Por Samuel Braun
Não se engane, liberalismo é isso.
Ontem mencionei que as medidas orwellianas de Mikei eram propostas liberais normais. Alguns reclamaram que nada tinham de normais. Mas não puderam retrucar que eram liberais. E meu ponto é esse: o liberalismo é isso, e normalizamos isso.
Milei é um liberal de fina formação, economista altamente versado em todas as obras do liberalismo, chefiou bancos e foi contratado pelas sacrossantas agências de riscos, que tem o poder divino de dizer que países tem nota A ou Z.

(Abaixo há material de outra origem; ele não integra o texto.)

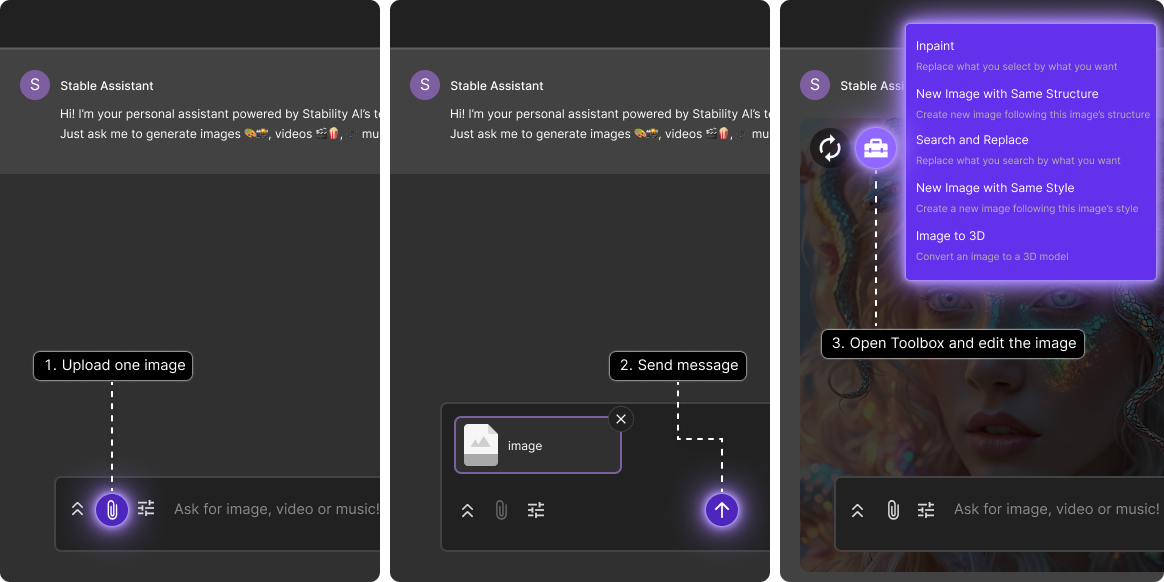Viewport: 1164px width, 582px height.
Task: Click sliders icon in the middle panel
Action: coord(536,510)
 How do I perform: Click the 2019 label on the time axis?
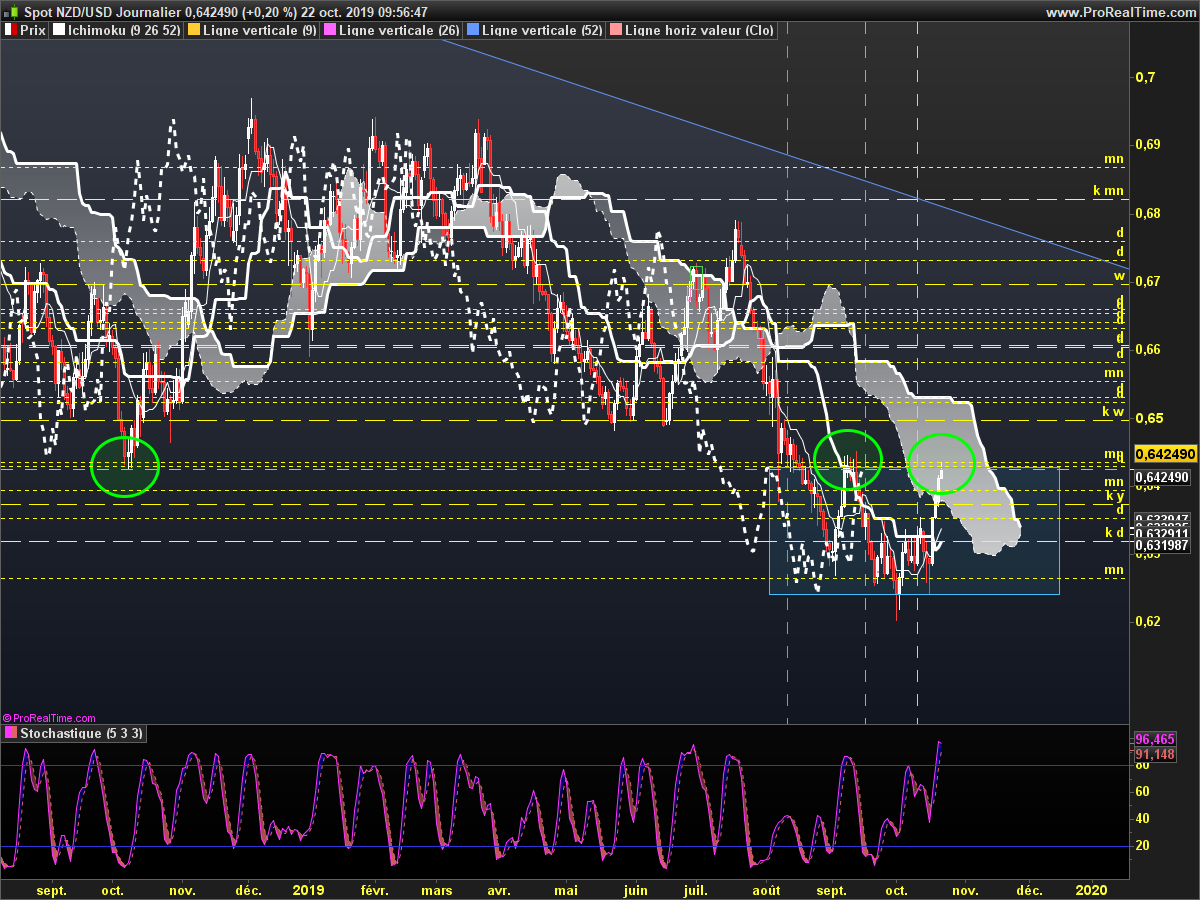coord(308,889)
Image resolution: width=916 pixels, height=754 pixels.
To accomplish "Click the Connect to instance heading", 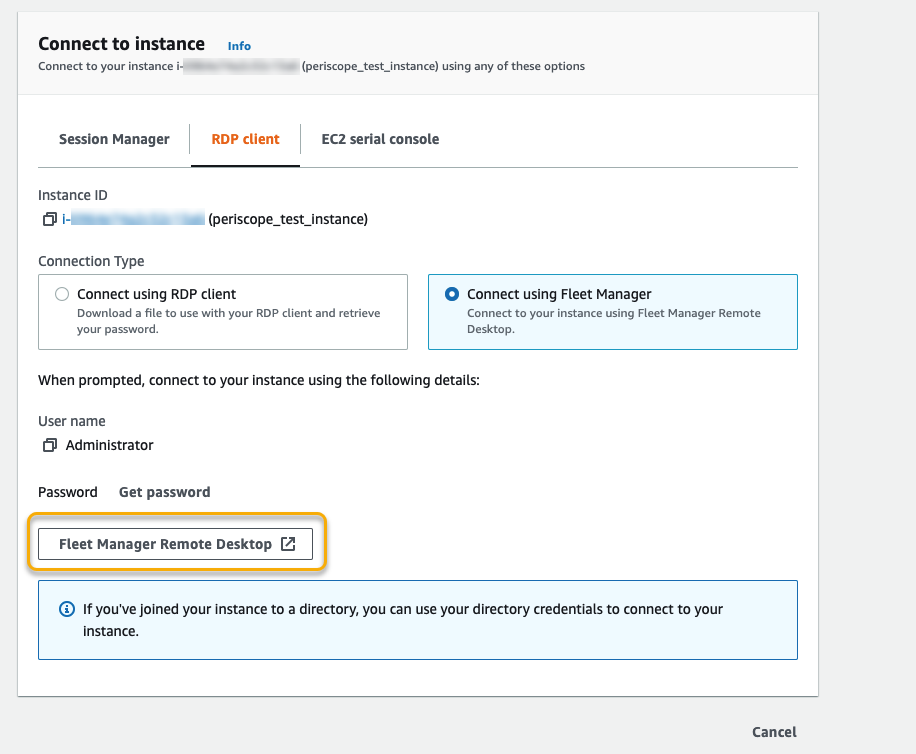I will coord(121,44).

O liberal Milei se destacou tanto defendendo as ideias econômicas que hoje aplica que chegou a trabalhar pro Banco Mundial, recebendo o poder de dizer quais países mereciam ou não empréstimos internacionais. Por fim, a imprensa liberal o criou publicamente como analista crítico da esquerda – exatamente como também faz a mídia liberal brasileira.
A senhora Mondino igualmente é uma liberal letrada, das mais reverenciadas na Argentina, professora de uma faculdade particular que é a Meca do liberalismo lá (Insper daqui?). Tal qual Milei, vive na TV argentina criticando as políticas econômicas de esquerda.
Agora como chanceler decidiu ser a voz de uma das mais bizarras políticas liberais: a desmonetização da economia nacional. Como Milei, vê o Estado como um problema pra economia, pois tolhe a LIBERDADE dos agentes econômicos individuais. O que mais liberal que isso? Exatamente, é um pensamento essencialmente liberal.
Milei e Mondino derivam dessa aversão ao Estado a aversão à criatura do poder estatal, a moeda. Os liberais rejeitam e falsificam a história para negar que a moeda seja ferramenta do Estado, mas sabem que é, e por isso são entusiastas de aboli-la por arranjos “livres”: criptoativos (erroneamente chamados de criptomoedas) ou qualquer ‘meio de troca’.
Quando Milei promete dolarizar a economia argentina o faz por apego teórico a esse abandono da ferramenta estatal. Seu ódio pelo Banco Central não é só porque foi de lá demitido, mas porque o BC personifica esse poder estatal, a emissão monetária. De quebra submete em definitivo o país à soberania monetária estadunidense.
A economista liberal Mondino faz questão de enaltecer a proposta de abandono da moeda – qualquer moeda – na Argentina. É um corolário do abandono do Estado como óbice à mão invisível do mercado. Por isso ela defende que se adote o escambo, trocando coisas até por leite, desde que se deixe de lado a ferramenta do Estado, a moeda.
Surreal? Surrealmente liberal, isso sim. Um liberalismo tão atroz que contraria a história do capitalismo, que nada mais é que a história dos privilégios exorbitantes garantidos aos capitalistas pelos Estados através da moeda e da guerra.
Mondino é retratada pelos entrevistados liberais da Folha e do UOL como moderada, razoável, normal. E no meio liberal ela é. Como Milei, sempre normalizado nos meios liberais. Suas ideias são essencialmente liberais.
Como disse no post anterior, as ideias liberais são essencialmente concentradoras de renda e contracionistas no agregado. Essas são as repercussões macroeconômicas das ideias liberais, por isso geralmente elas são omitidas e apresentadas pela sua perspectiva microeconômica. Da perspectiva individual fazem sentido, coletivamente são desastrosas.
Por isso, prejudiciais à maioria, e assim, irracionais para serem adotadas pela maioria da população. É por isso que (1) ou são aplicadas diluídas e apresentadas com desculpas microeconômicas ou (2) em conjunto, deixando claro seu impacto macroeconômico nocivo, através da imposição pela força.
Não se enganem, o que a Argentina está experimentando não é nada além do liberalismo. Quando chamam de “ultraliberalismo” querem fazer parecer uma outra coisa, mas na verdade é a mesma – por isso o mesmo radical – com um prefixo de intensidade.